One day – Athos would look at him with respect for his abilities. But first he had to learn. Learn everything the musketeer had to offer.
He frowned a little at his own timidity. So far, he had not yet built up the courage to ask for pointers; to request a private training session; but instead had taken to watching and listening. The only time he had matched swords with Athos had been during their first encounter; and embarrassment had kept him from seeking out more.
d’Artagnan came to himself; opened his eyes and found that he still stood in the garrison yard – now alone. He looked around sheepishly and hoped no one had noticed how lost he had become in branding the match in his brain; locking the moves away in his memory – so that he would not forget; and pull them up when needed.
It was a trick his father had taught him – to take note; visualize and remember.
He moved swiftly to the stables and casually strode through to see if anyone was about – and when the coast seemed clear – pulled his sword from its sheath and began.
He closed his eyes and started from the beginning – pretending Renard stood across from him and he was the great master – Athos.
As he progressed through each motion – he knew he was a poor imitation. His feet stumbled over intricate moves; he lost his balance when anticipating a spin and found it difficult to keep up with the tempo of parry – lunge and deflect.
But he continued through, and at the end sheathed his sword, and vowed to start again. Practice made perfect – right?
Because one day – one day – he would have worked hard enough to be a true musketeer – to have Athos say to him….
“You memorized the entire match.” Athos said from the shadows – his eyes keen and narrowed slightly.
d’Artagnan turned slowly with unease, and there facing him was the man he so much wanted to emulate. How much had he seen? How clumsy he must have seemed? What must he think?
His mouth went dry; his palms sweaty and his heart beat fast. All he could do was nod in assent to the man in front of him – words lost in the storm of his thoughts whirling about his head.
Horses stomped and neighed around them; as together they studied each other with open curiosity. d’Artagnan shuffled his feat – nervous energy coursing through his body – ready to flee; his face flushed red under such steely scrutiny.
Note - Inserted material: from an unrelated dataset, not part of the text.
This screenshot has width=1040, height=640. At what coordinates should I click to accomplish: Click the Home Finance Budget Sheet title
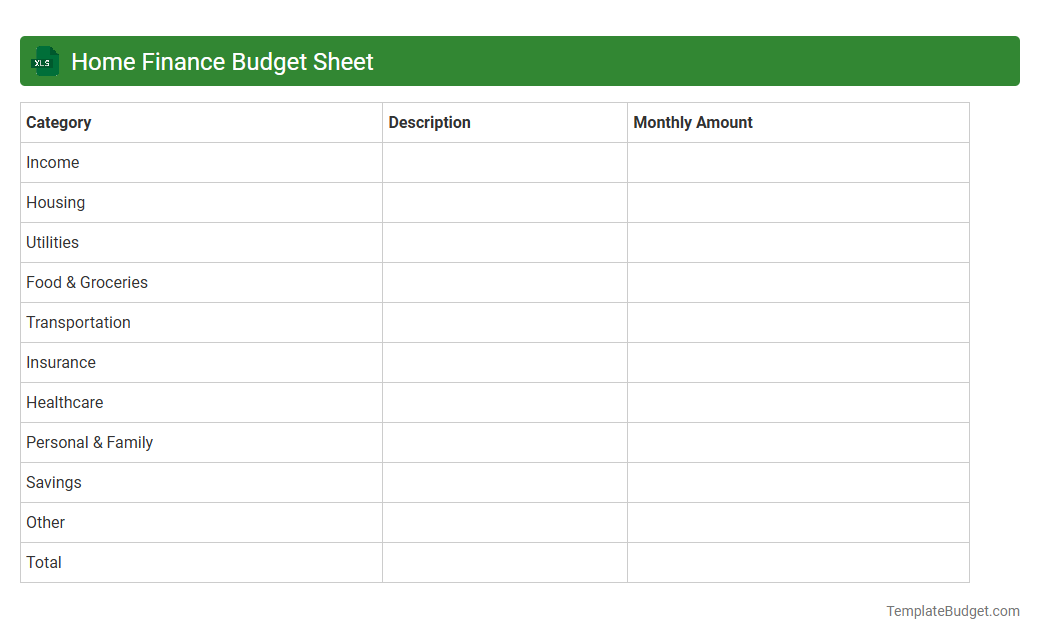click(x=222, y=61)
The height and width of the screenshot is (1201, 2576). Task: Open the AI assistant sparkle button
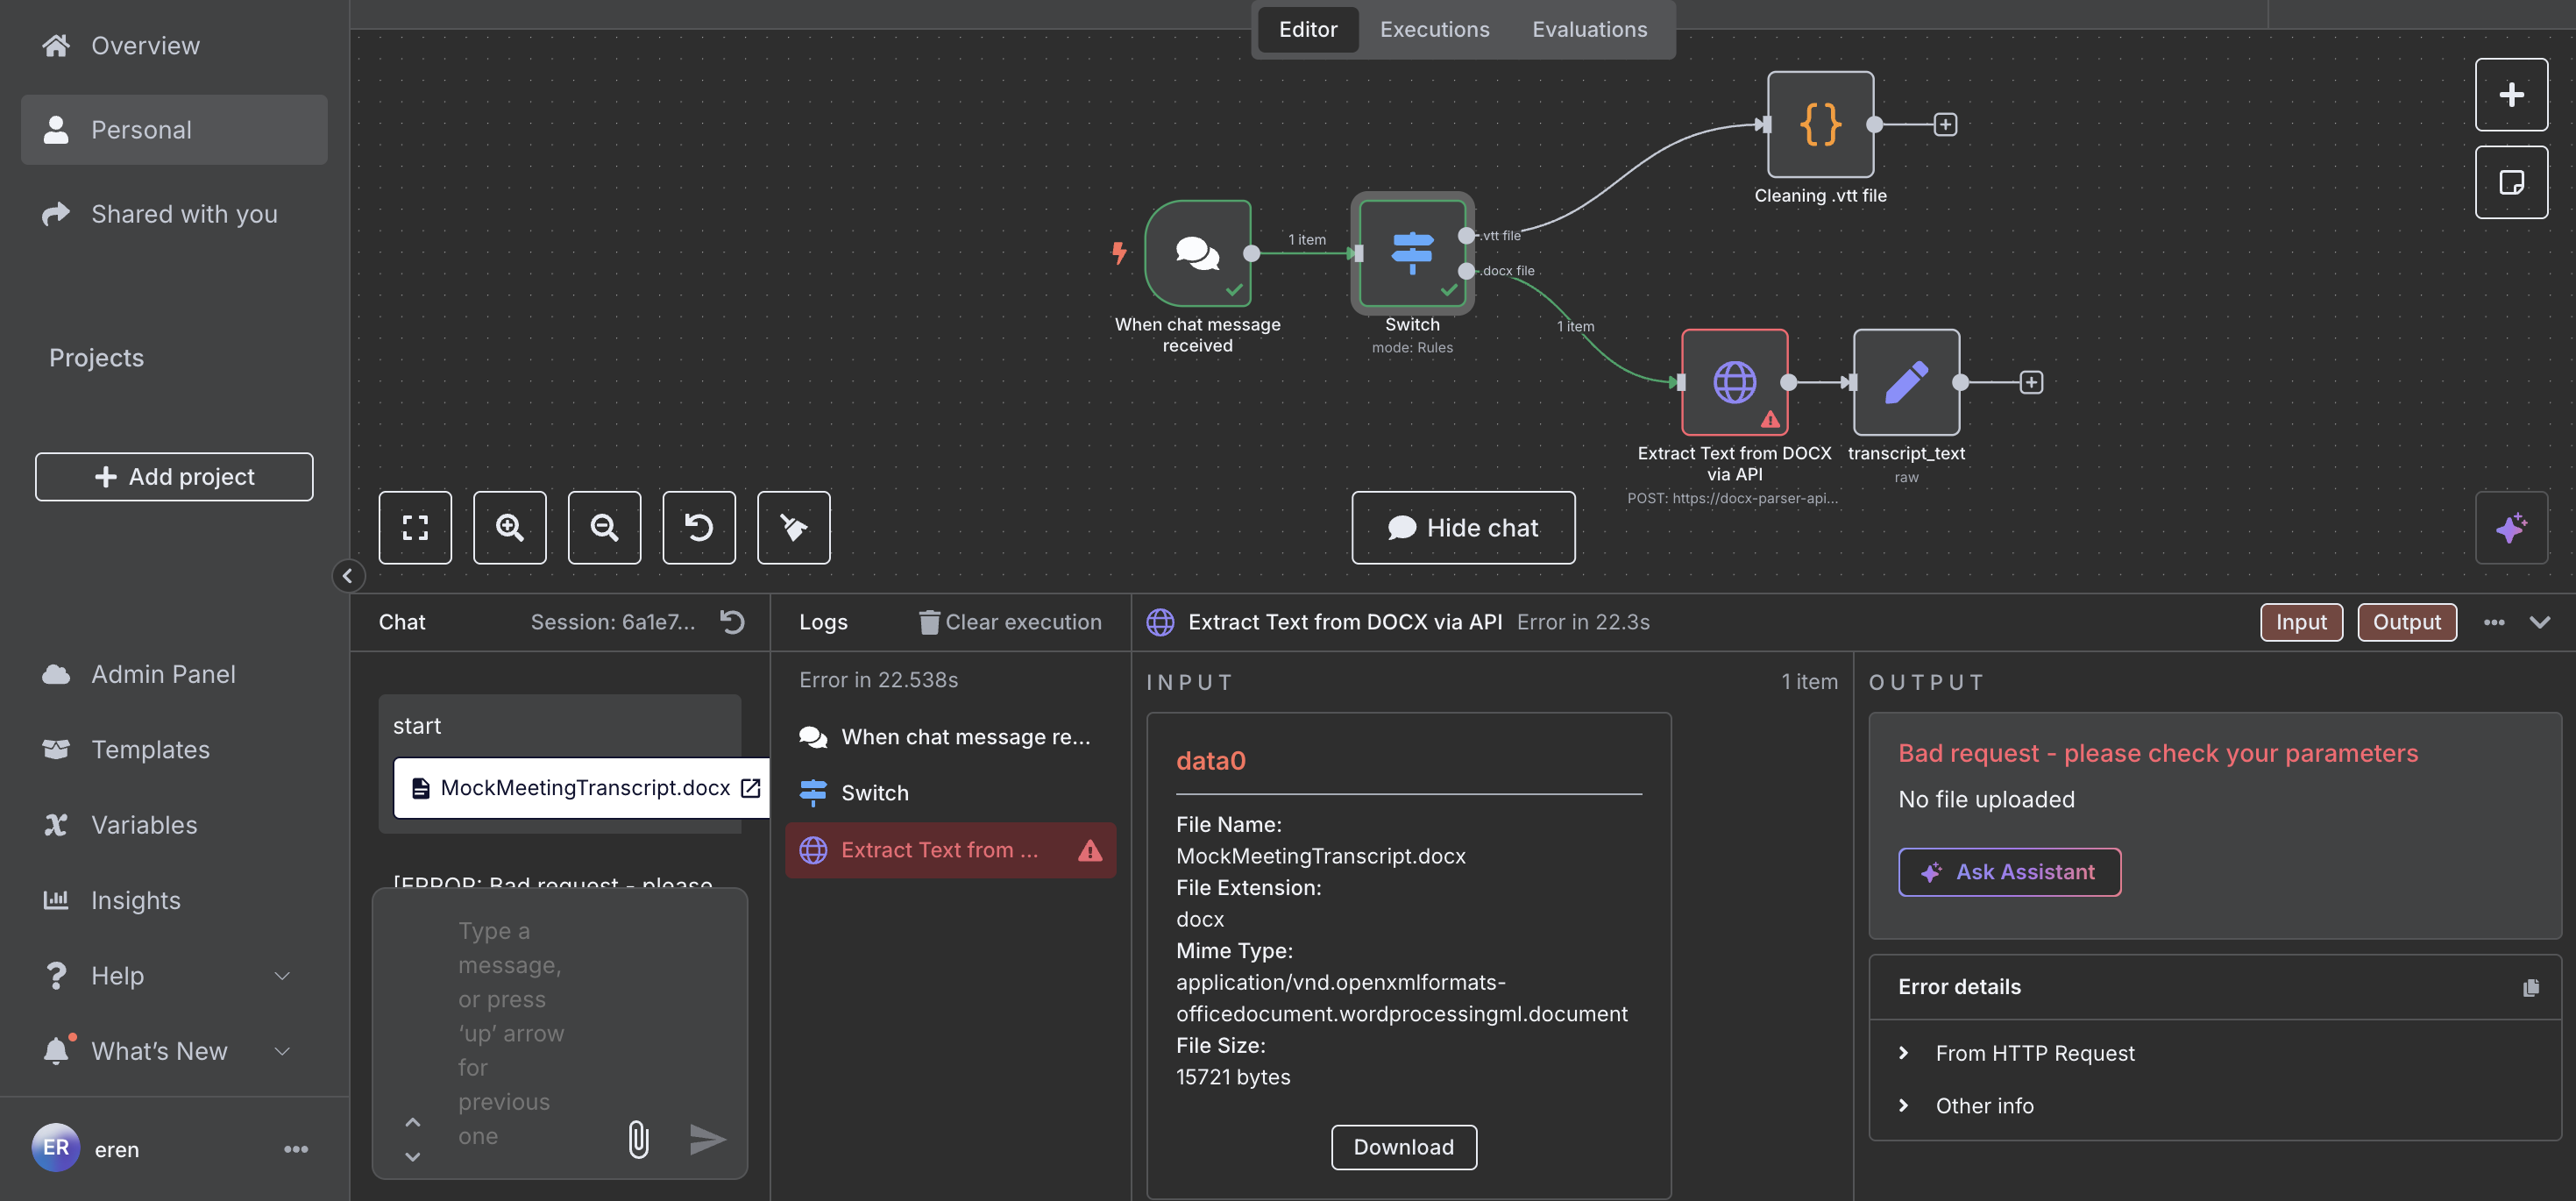(2510, 527)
He wished Athos would go or let him pass.
Athos looked over the slight young man before him. He had never met someone who would go to such lengths as to memorize a sparring session. Here was determination personified. After several moments of watching the boy shuffle nervously from foot to foot – ready to bolt no doubt – he broke the silence and commanded, “Let me see again.”
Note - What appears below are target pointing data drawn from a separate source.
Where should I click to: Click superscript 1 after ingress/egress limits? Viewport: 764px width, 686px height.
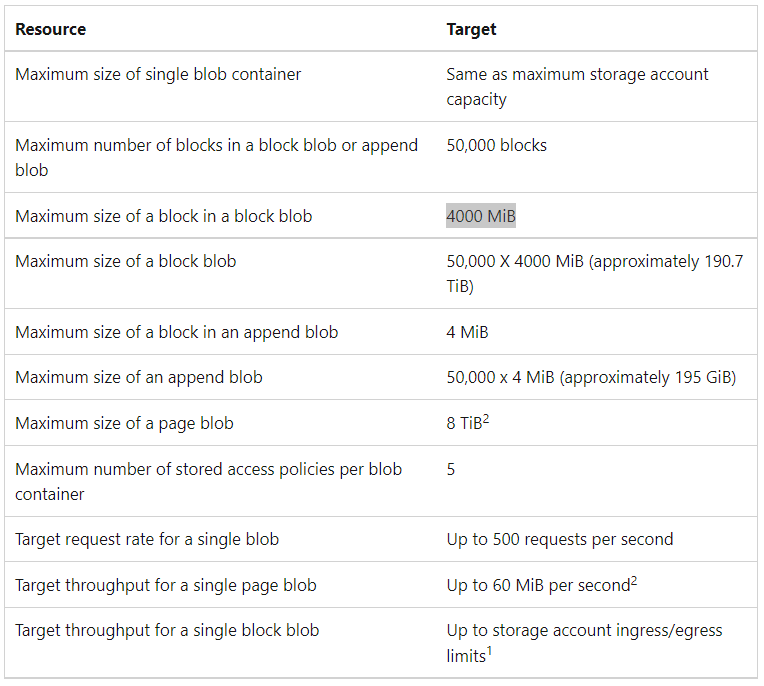point(489,650)
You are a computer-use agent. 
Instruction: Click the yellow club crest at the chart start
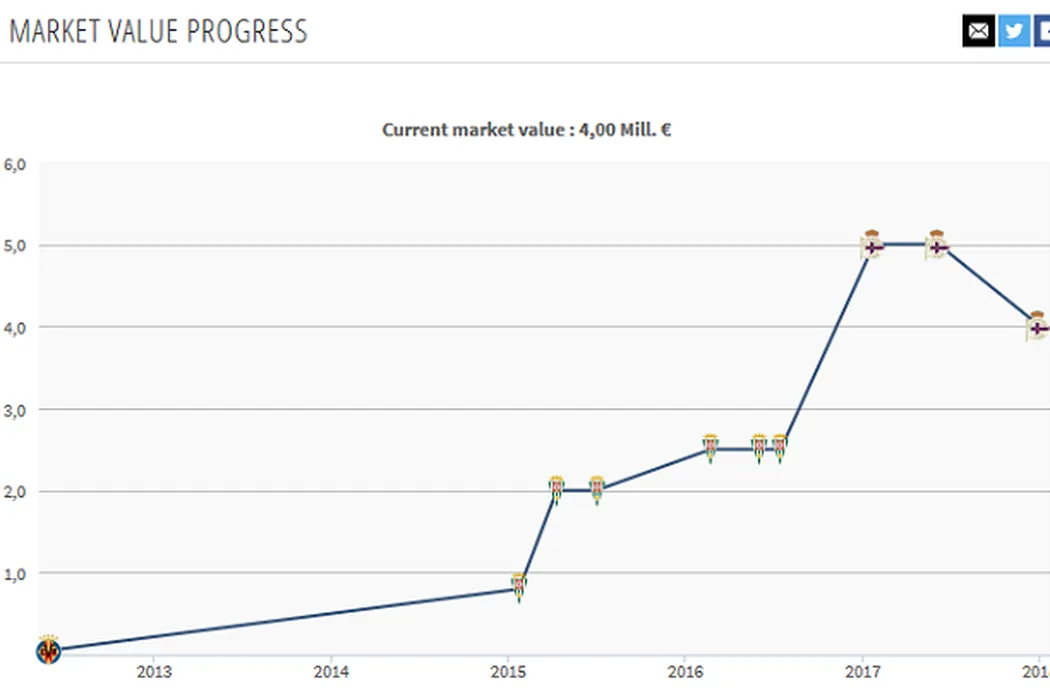pyautogui.click(x=48, y=651)
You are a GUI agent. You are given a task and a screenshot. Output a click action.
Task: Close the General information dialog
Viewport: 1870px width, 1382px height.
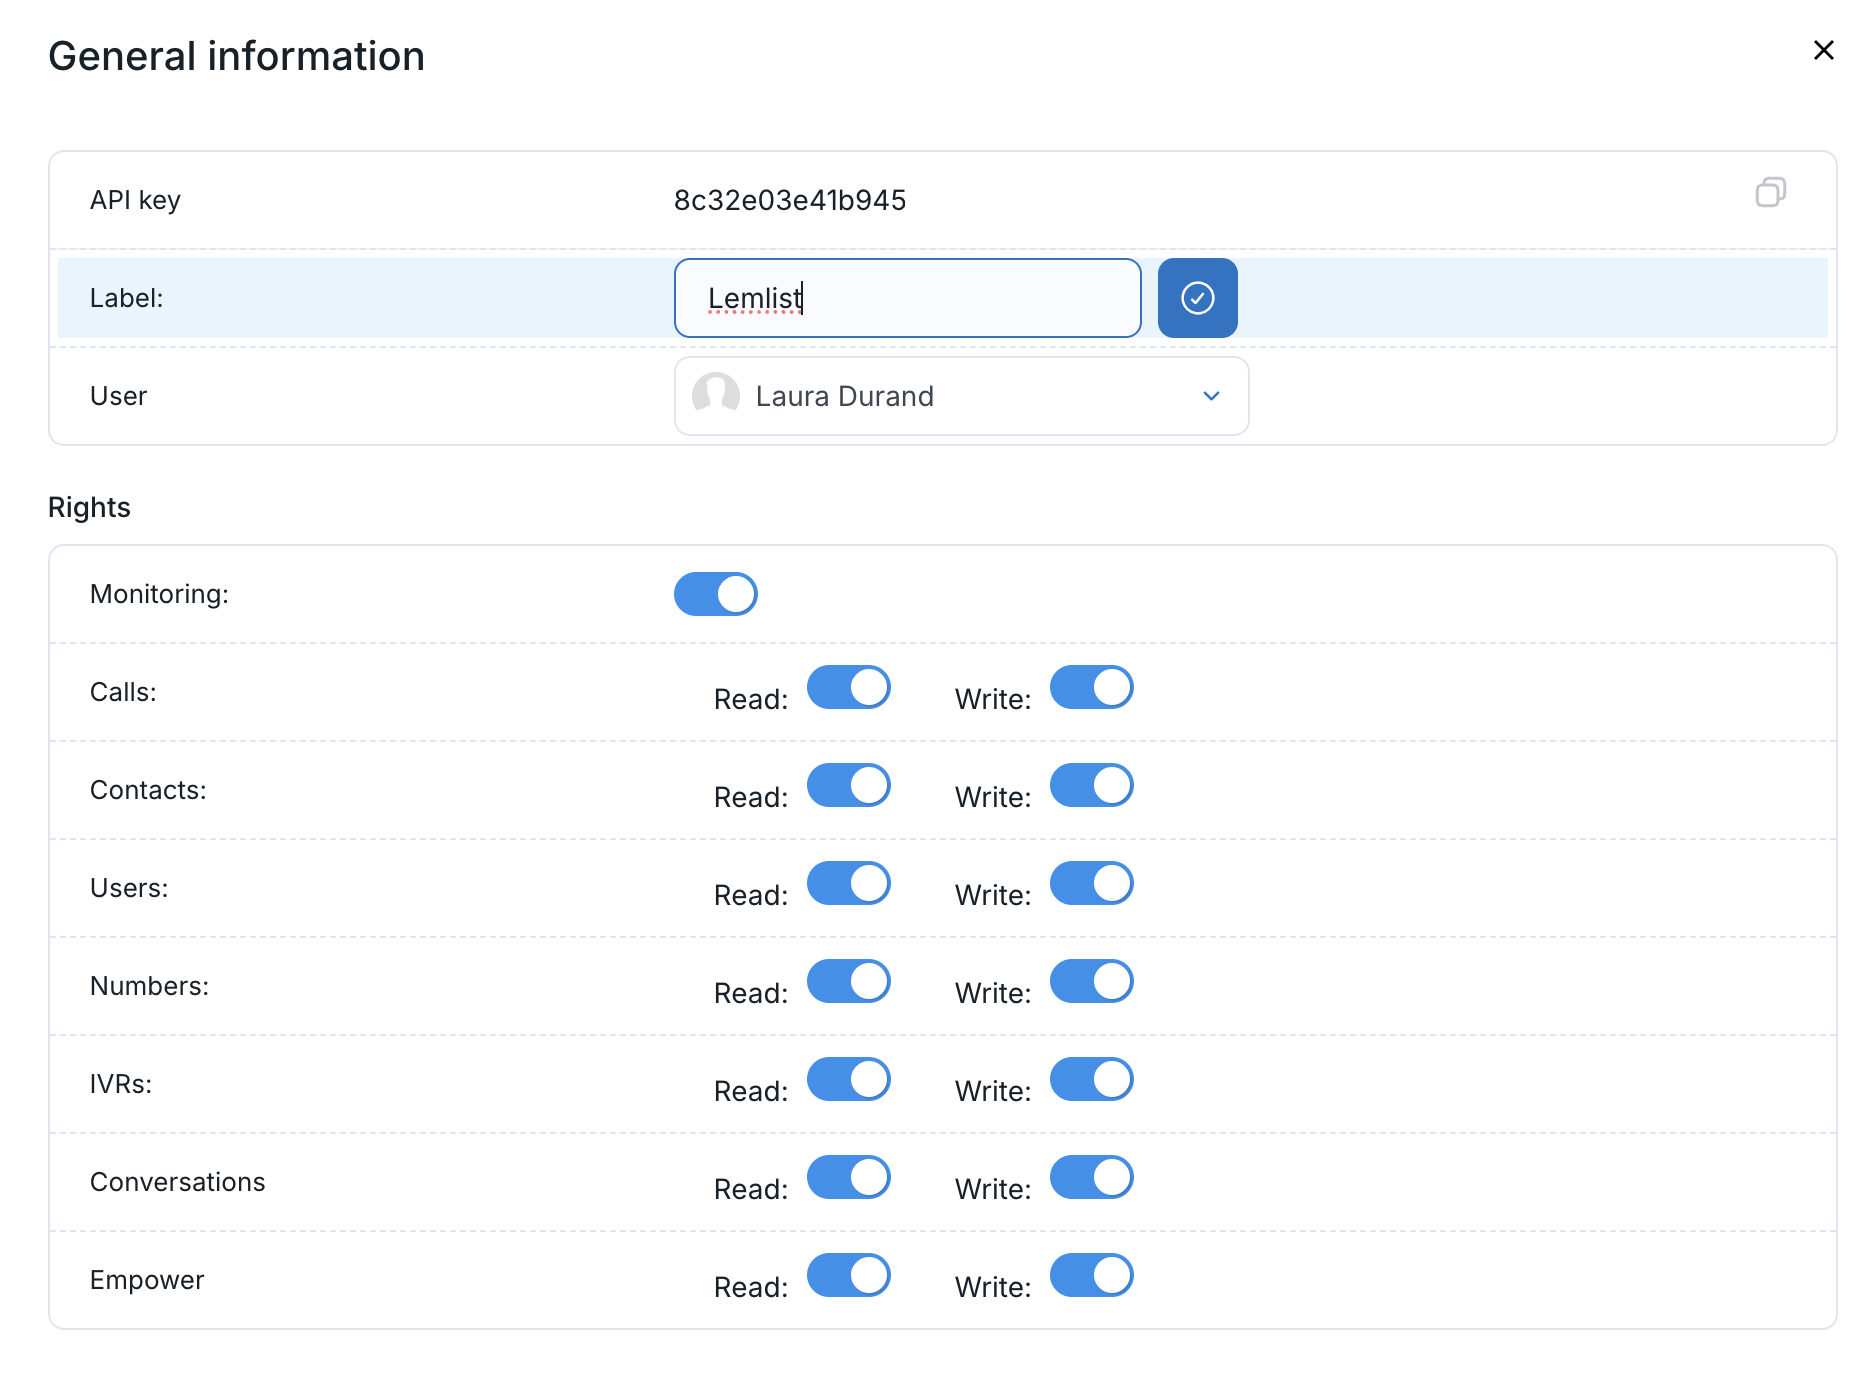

d’Artagnan hesitated, lifted his eyebrow in question; and watched as Athos folded his arms and took a seat on a bale of hay.
So, he took a deep, controlled breath; nodded once in assent – unsheathed his sword and closed his eyes. This was his chance, he thought. This was his chance to show what he could do – to learn something from a master. He rolled his shoulders; popped his neck to the side; and pulled up the match in his mind and danced through the routine – the invisible Renard keeping pace.
Athos was amazed. He could see his moves there amidst the raw talent; and remembered that day in the yard this boy had come to challenge him.
He considered d’Artagnan as he came to a close; sheathed his sword and opened his eyes. And there, he saw within those depths the desire to be the best; to one day match his sword with his own.
d’Artagnan shuffled his feet again; and felt his ears burn red. Why must Athos look at him so? It unnerved him. He could not tell what the man was thinking?
Athos stood to his feet; looked to the ground – and made a decision. “I see you are more than willing”, he announced. “Come – today we begin.”
Athos turned away and walked with purpose out of the stables and into the yard.
d’Artagnan stood rooted for only the briefest of moments - stunned. He had not expected this. Here was his “one day”. He would not let the moment pass. So he gripped the hilt of his sword and ran to follow.